Paiva disse que a nova espécie traz uma composição química exatamente igual ao feijão não transgênico. “Eles fizeram algo equivalente à vacina, potencializando o sistema de defesa da planta.” Aragão garantiu não haver riscos de contaminação da espécie transgênica para a comum. “Uma separação de 10 metros é suficiente para evitar o risco.”

Liberação deve ser questionada na Justiça

A liberação comercial do feijão transgênico da Embrapa provocou inquietação entre cientistas e deve ser questionada na Justiça por organizações não governamentais. Cinco dos integrantes da Comissão Técnica Nacional de Biossegurança consideraram insuficientes as informações contidas no relatório e pediram diligências.

Entre as lacunas apontadas está a suposta falta de estudos sobre o impacto do consumo do feijão entre animais em gestação e pesquisa sobre o comportamento do organismo geneticamente modificado em todos os biomas no Brasil.

“Foi um desrespeito à Constituição Federal, às regras da própria CTNBio”, afirmou a advogada da Terra de Direitos, Ana Carolina Almeida. “Antes da aprovação, eles deveriam aguardar o envio de informações complementares e, se preciso, a realização de novos estudos.”

A advogada está convicta de que o fato de a semente ter sido desenvolvida pela Embrapa levou integrantes do conselho a fazer uma análise pouco cuidadosa do projeto. “Uma empresa pública deveria dar o exemplo, mas não foi o que ocorreu. É uma vergonha”, completou.

A Terra de Direitos deverá entrar na Justiça nos próximos dias questionando a legitimidade da aprovação. “A Constituição afirma que é dever preservar o patrimônio genético nacional.
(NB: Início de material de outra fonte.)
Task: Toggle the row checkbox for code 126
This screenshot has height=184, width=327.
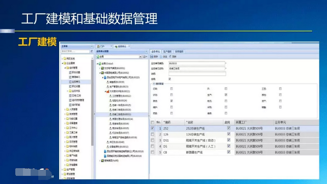Action: coord(153,134)
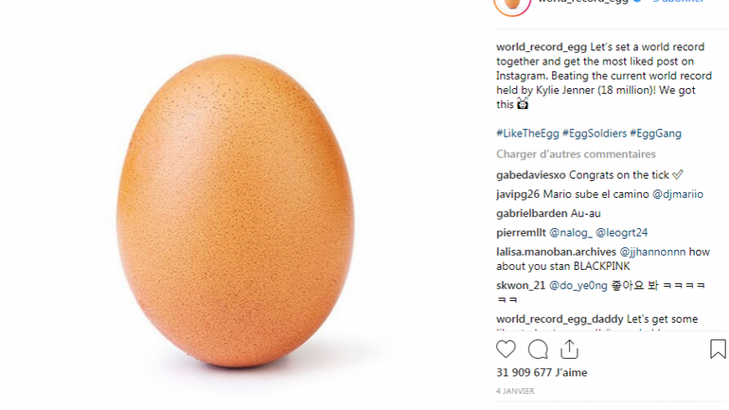Open the @leogrt24 mention

tap(622, 232)
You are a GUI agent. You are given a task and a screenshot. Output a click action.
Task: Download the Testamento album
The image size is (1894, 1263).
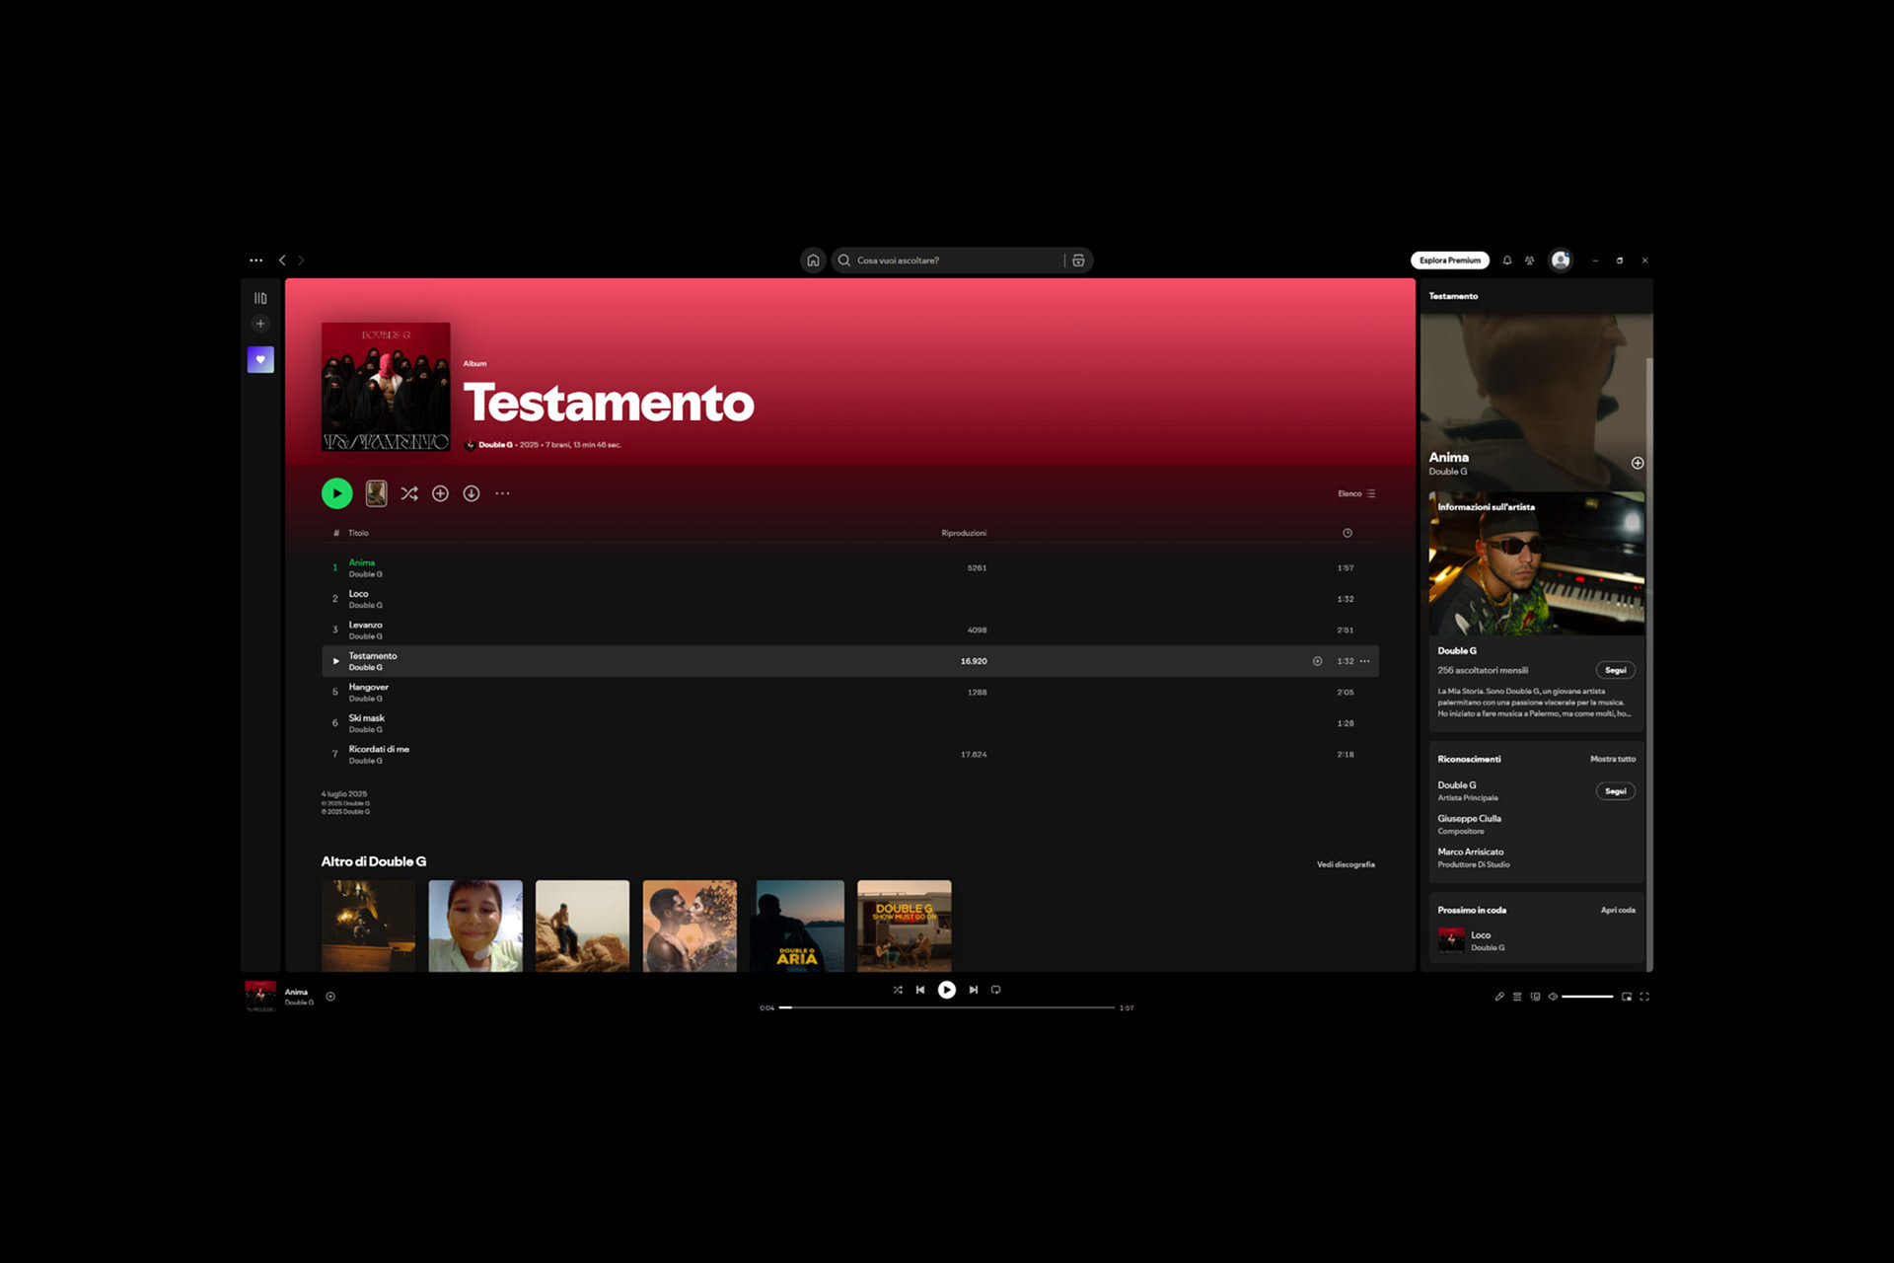(472, 493)
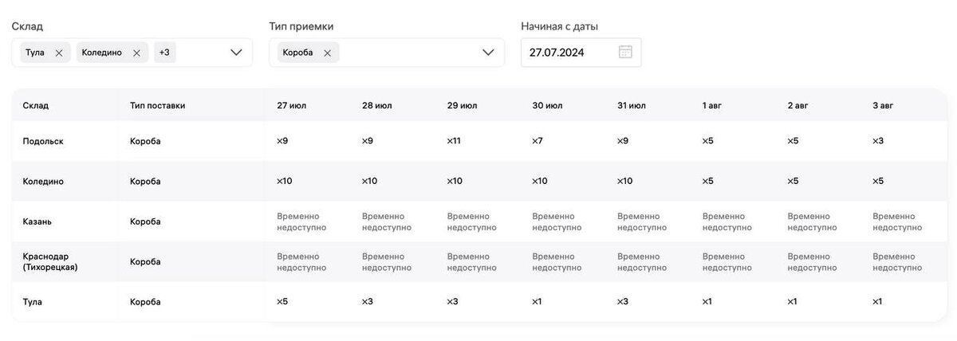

Liberar uma variedade transgênica sem estudos suficientes é uma afronta.” Ela questiona também o fato de, no desenvolvimento da nova variedade de feijão, terem sido feitos 22 experimentos, dos quais 20 deram errado. “Não soubemos o que ocorreu.”

O líder da pesquisa, Francisco Brandão, afirma que os questionamentos são indevidos. “Fizemos estudos entre 2005 e 2010. Verificamos não haver risco ao meio ambiente.”